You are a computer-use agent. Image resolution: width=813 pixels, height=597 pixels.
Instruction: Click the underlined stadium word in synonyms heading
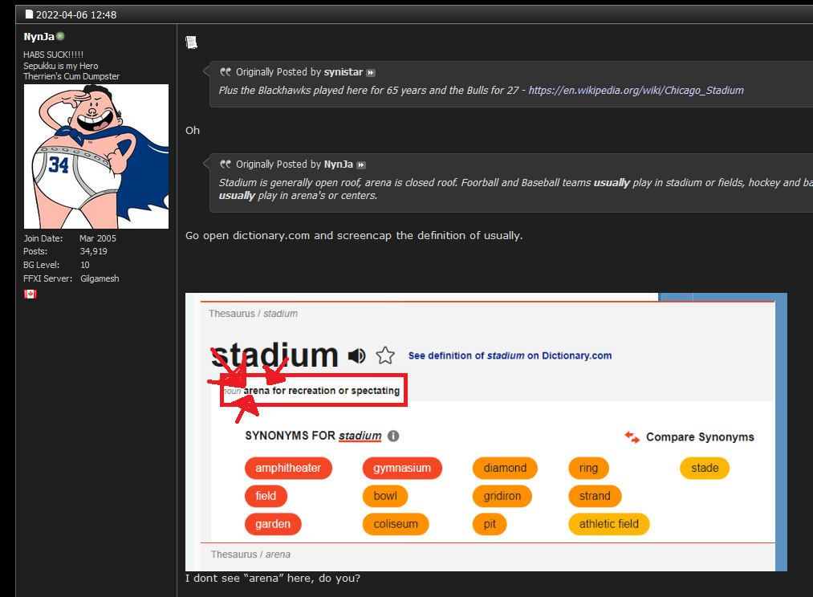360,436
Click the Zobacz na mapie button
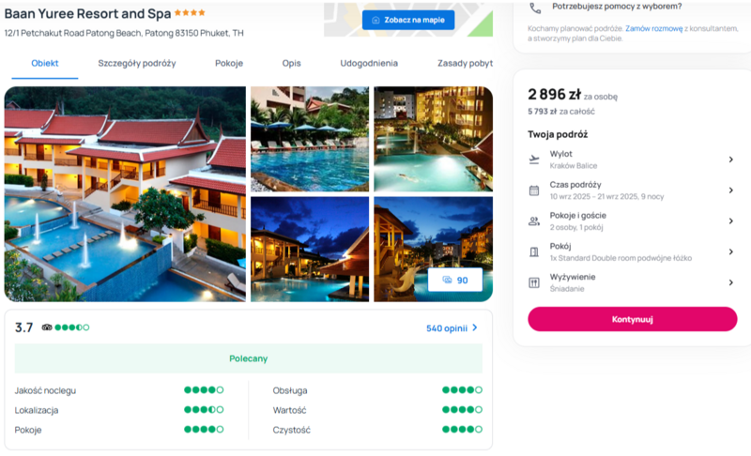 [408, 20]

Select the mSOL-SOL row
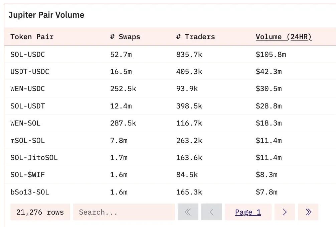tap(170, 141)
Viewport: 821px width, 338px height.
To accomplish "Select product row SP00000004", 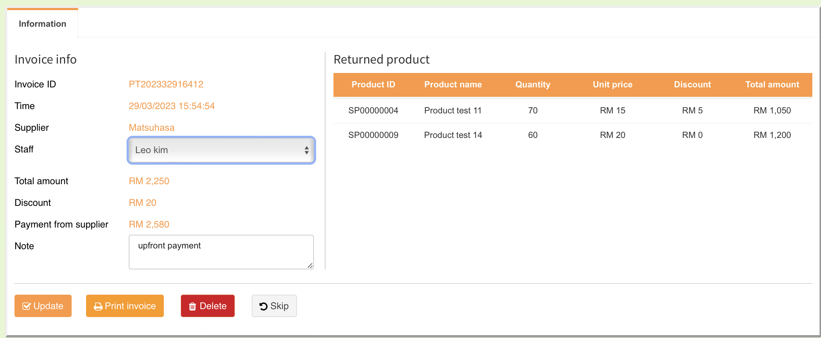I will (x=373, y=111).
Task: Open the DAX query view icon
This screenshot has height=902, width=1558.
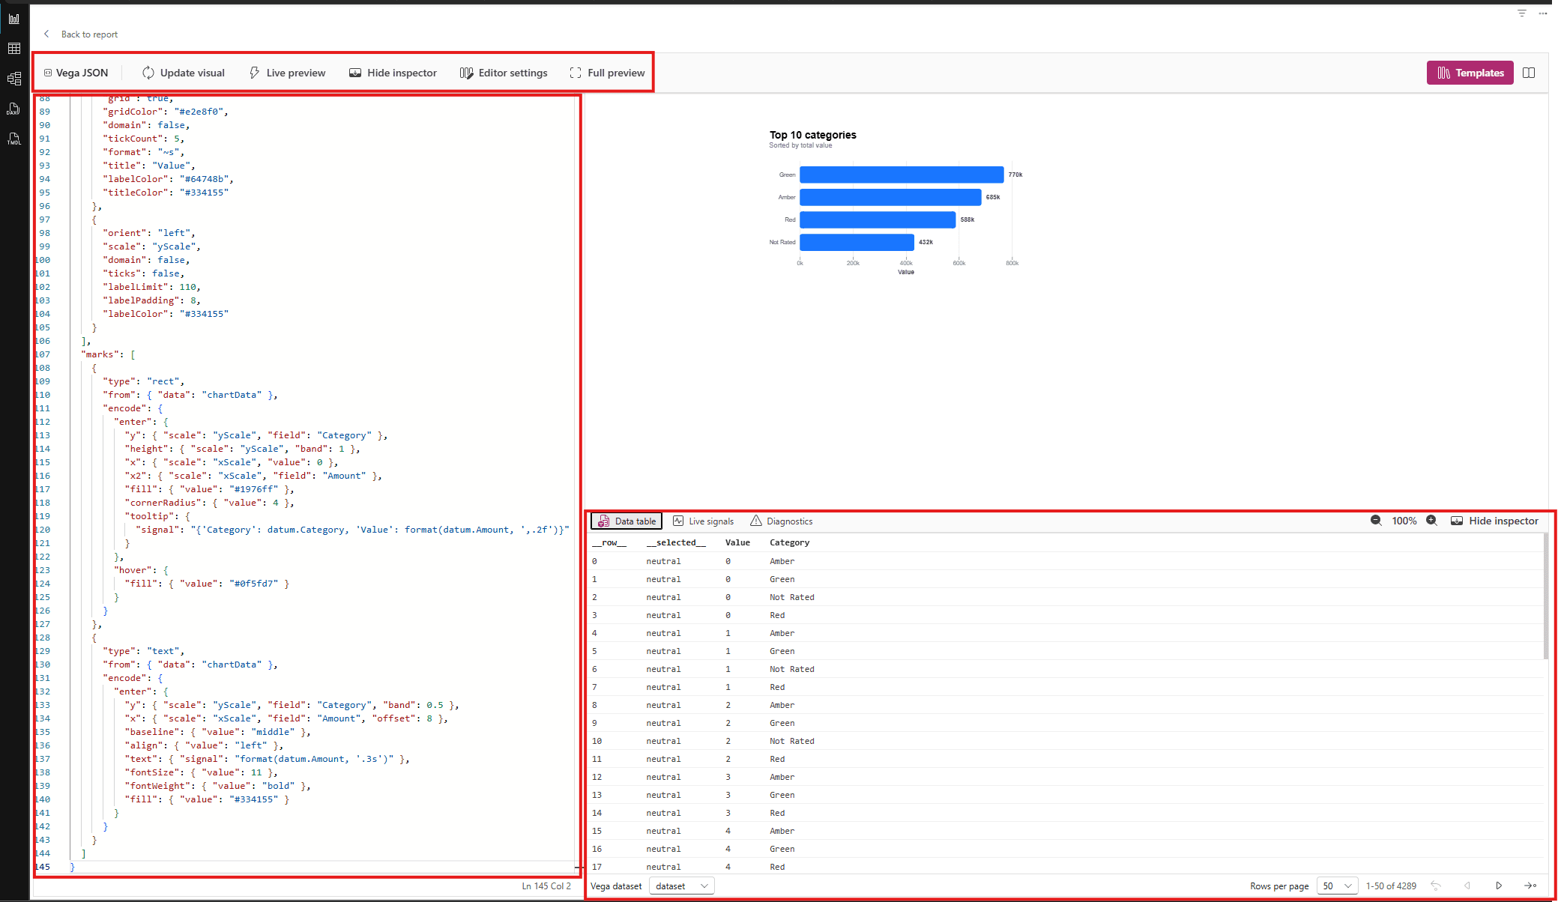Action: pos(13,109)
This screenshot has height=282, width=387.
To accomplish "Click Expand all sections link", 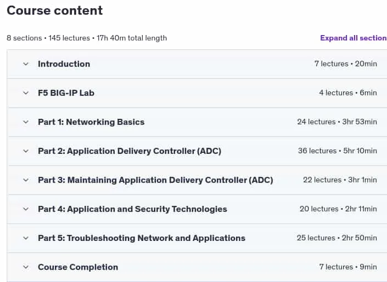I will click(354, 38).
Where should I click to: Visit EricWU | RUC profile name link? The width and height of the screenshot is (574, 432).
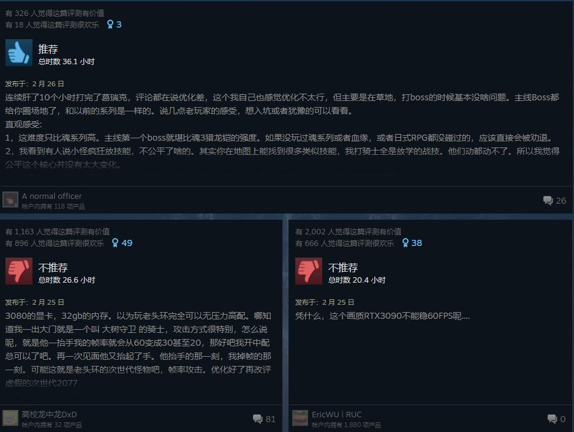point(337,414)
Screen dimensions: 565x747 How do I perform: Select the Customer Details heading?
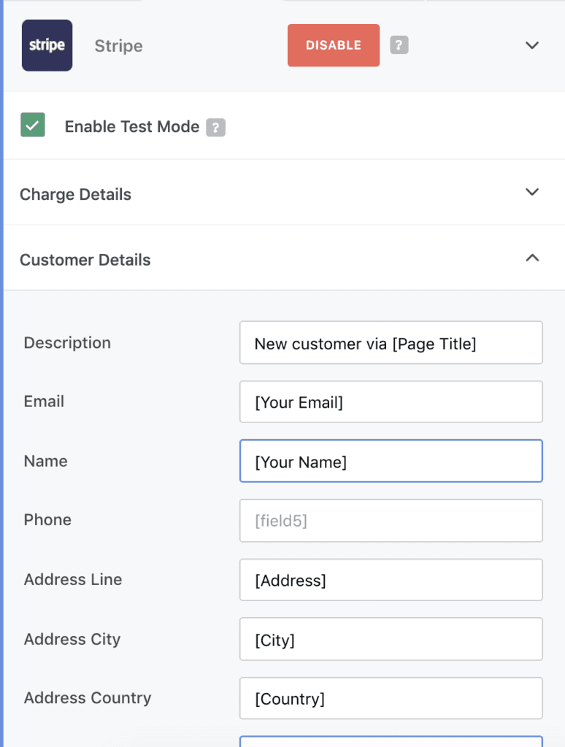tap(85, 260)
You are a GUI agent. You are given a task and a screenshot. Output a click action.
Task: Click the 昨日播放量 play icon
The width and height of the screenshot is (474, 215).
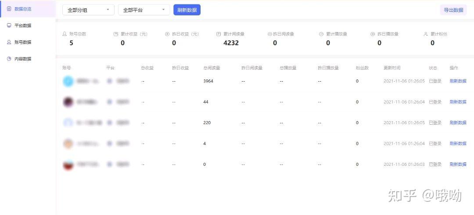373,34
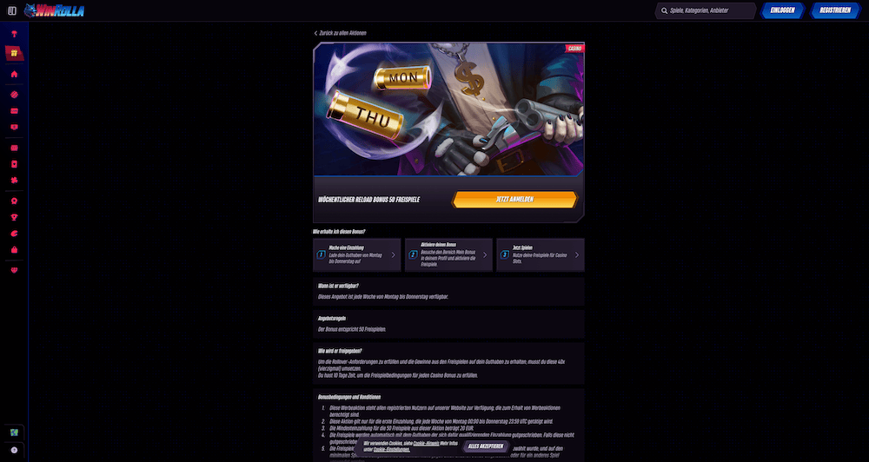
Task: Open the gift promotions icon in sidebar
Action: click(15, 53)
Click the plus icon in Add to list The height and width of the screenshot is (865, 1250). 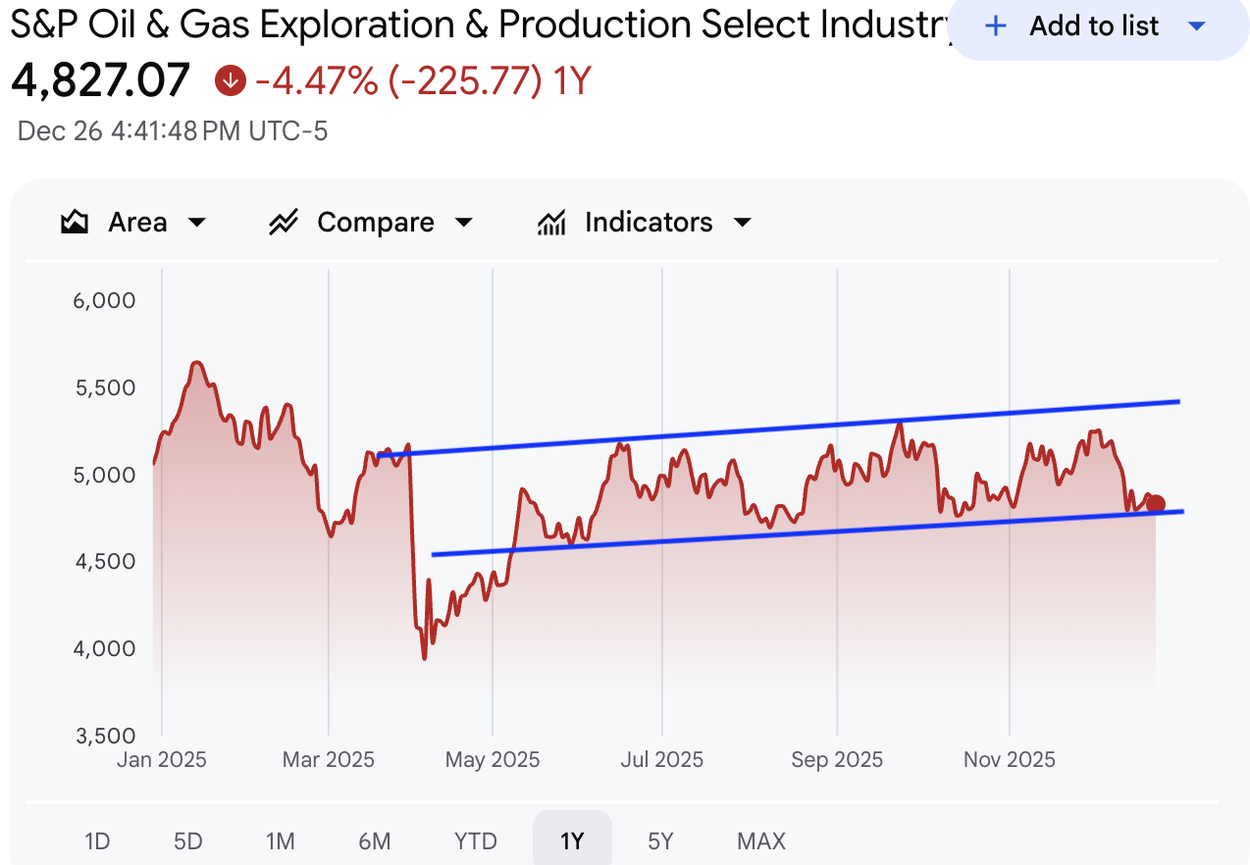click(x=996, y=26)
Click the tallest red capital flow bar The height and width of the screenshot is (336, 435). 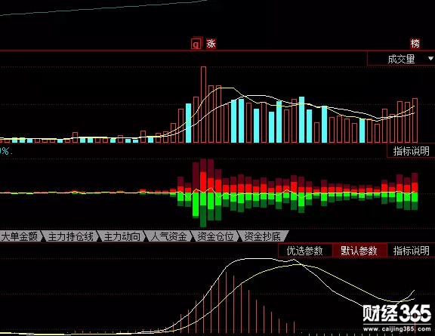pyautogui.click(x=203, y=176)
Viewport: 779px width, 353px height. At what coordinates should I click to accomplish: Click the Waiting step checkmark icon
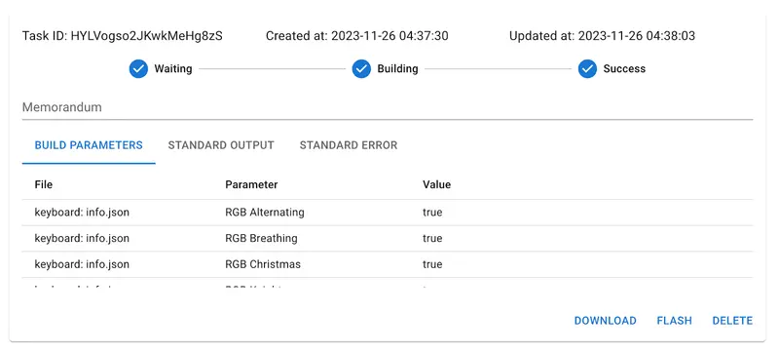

*Your objective*
Of all the lines above, tally those with the word "Viewport". Write the total only.

*Response area*
2